[Page text — start]
# The Bunyan of Brooklyn



## The Author of my Faith (Feb 26, 2009)

I recently came upon a name that was new to me, Ichabod Spencer. I found out he was an extraordinary man of God who pastored the 2nd Presbyterian Church in my neighboorhood 150 years ago. I just received one of his books The Bunyan of Brooklyn. I was very encouraged and amazed at this man's life and am suprised that he is basically unknown. I created a blog about this man and his writing and am doing research to add more. Check out my blog The Bunyan of Brooklyn. If you have any further information please feel free to contact me.

I pray you will be challenged and encouraged by this man as I am.

God Bless

Steve


----------



## LawrenceU (Feb 26, 2009)

Spencer is one of my favourites. His works are all available at Solid Ground Books.
SGCB | Book Search


----------



## Quickened (Feb 26, 2009)

I loved a Pastor's Sketches. Probably one of my favorites at this time. I am very tempted to pick up the three volume set. Can anyone comment on what they think of it?


----------



## LawrenceU (Feb 27, 2009)

Love it. Well worth the money. One of the best values I've had in purchasing books. Oh, it's alright. (Who stuck that in there?)

Seriously, the three volume set is excellent.


----------



## Quickened (Feb 27, 2009)

This will definately be one of the next purchases i will make then. I better start saving my pennies. The truck is costing me extra lately otherwise i would have made the purchase instantly! thank you for your input Lawrence!


----------
[Page text — finish]
[Data extracts — start]
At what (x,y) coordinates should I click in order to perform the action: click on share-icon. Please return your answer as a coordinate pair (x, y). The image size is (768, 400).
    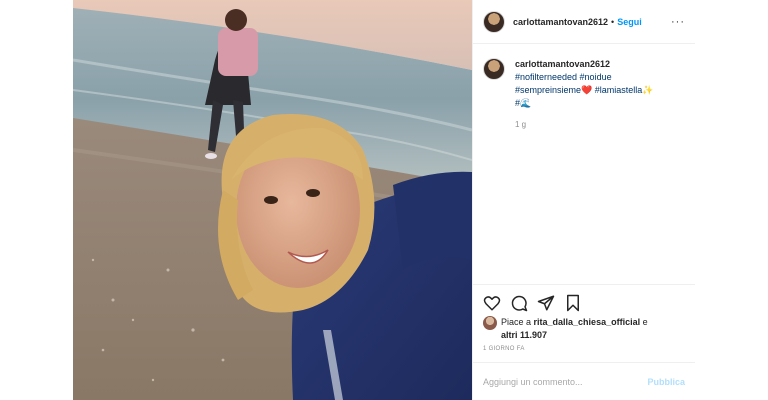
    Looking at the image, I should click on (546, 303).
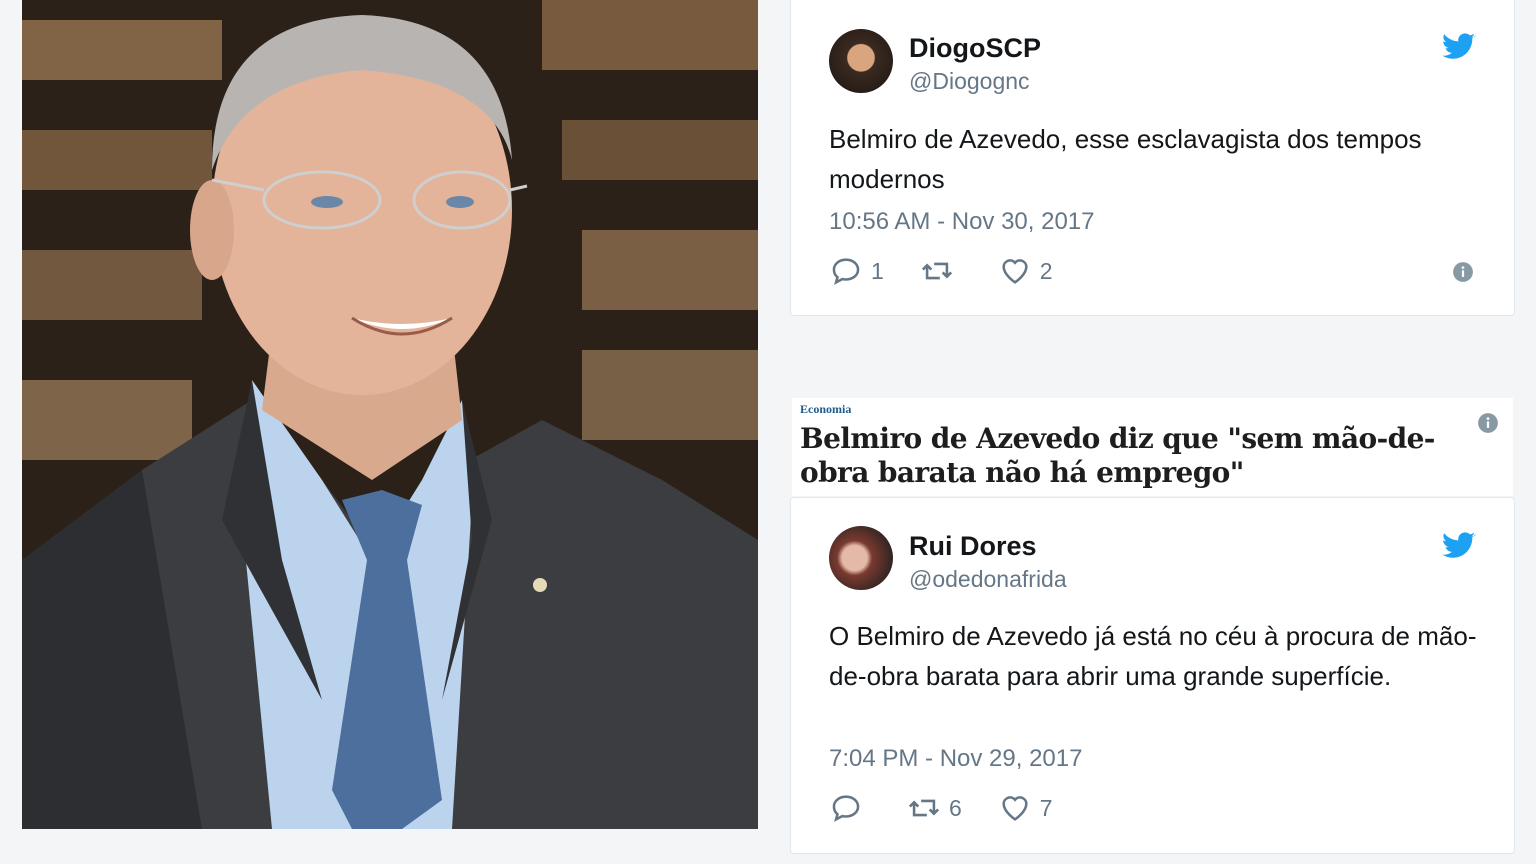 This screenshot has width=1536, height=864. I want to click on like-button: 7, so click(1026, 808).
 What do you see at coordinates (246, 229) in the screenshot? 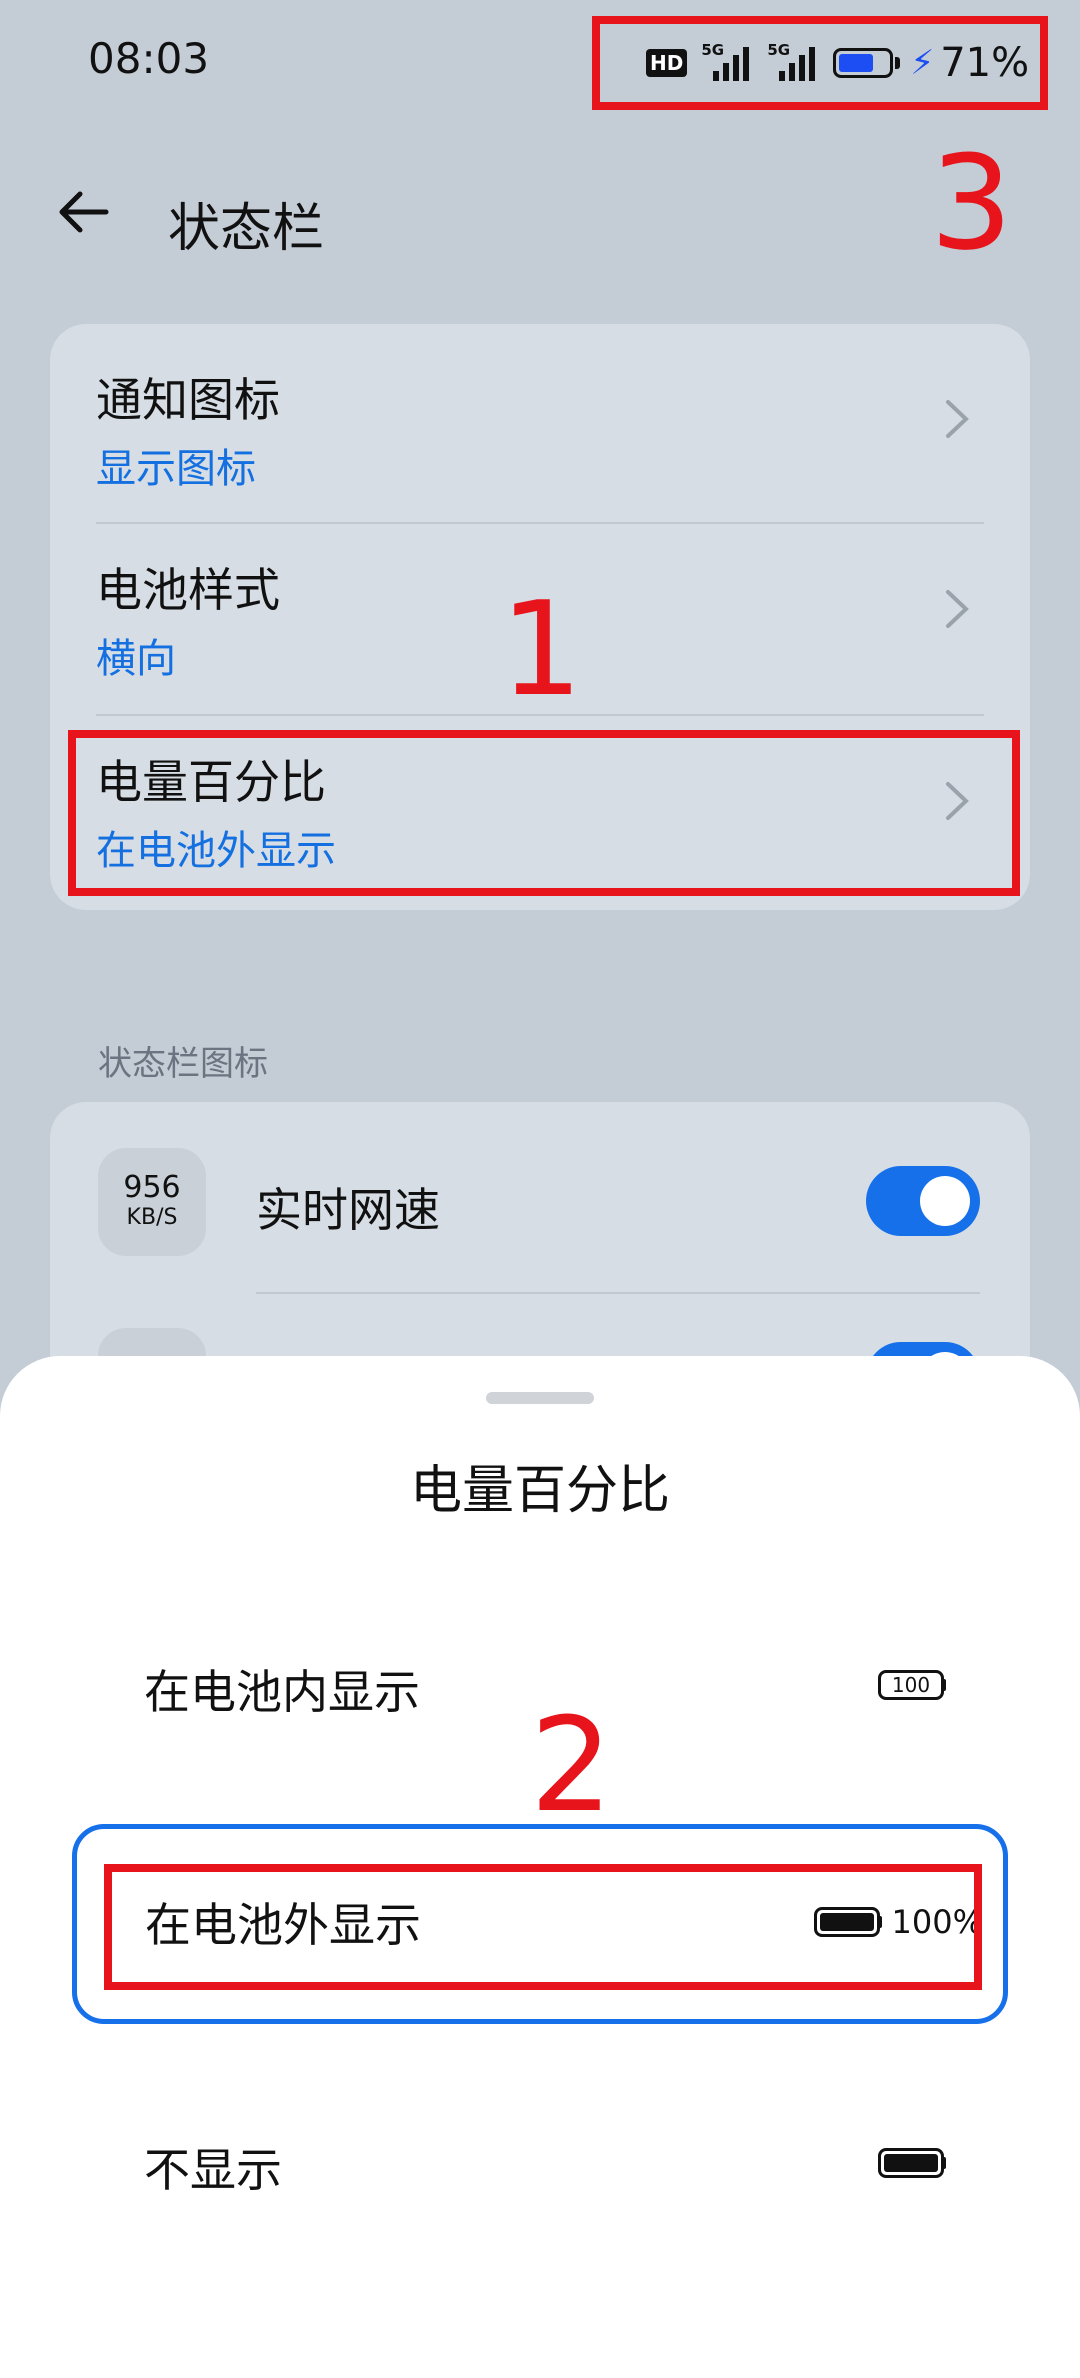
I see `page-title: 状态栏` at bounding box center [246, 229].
[Data extracts — finish]
▶ Complete the following
**A.** Retype the part of the forum thread about Ichabod Spencer between "## Quickened (Feb 27, 2009)" and "your input Lawrence!", inclusive.
**B.** In the forum thread about Ichabod Spencer, which church did Spencer pastor?

▶ Solutions in order
**A.**
## Quickened (Feb 27, 2009)

This will definately be one of the next purchases i will make then. I better start saving my pennies. The truck is costing me extra lately otherwise i would have made the purchase instantly! thank you for your input Lawrence!

**B.** The 2nd Presbyterian Church.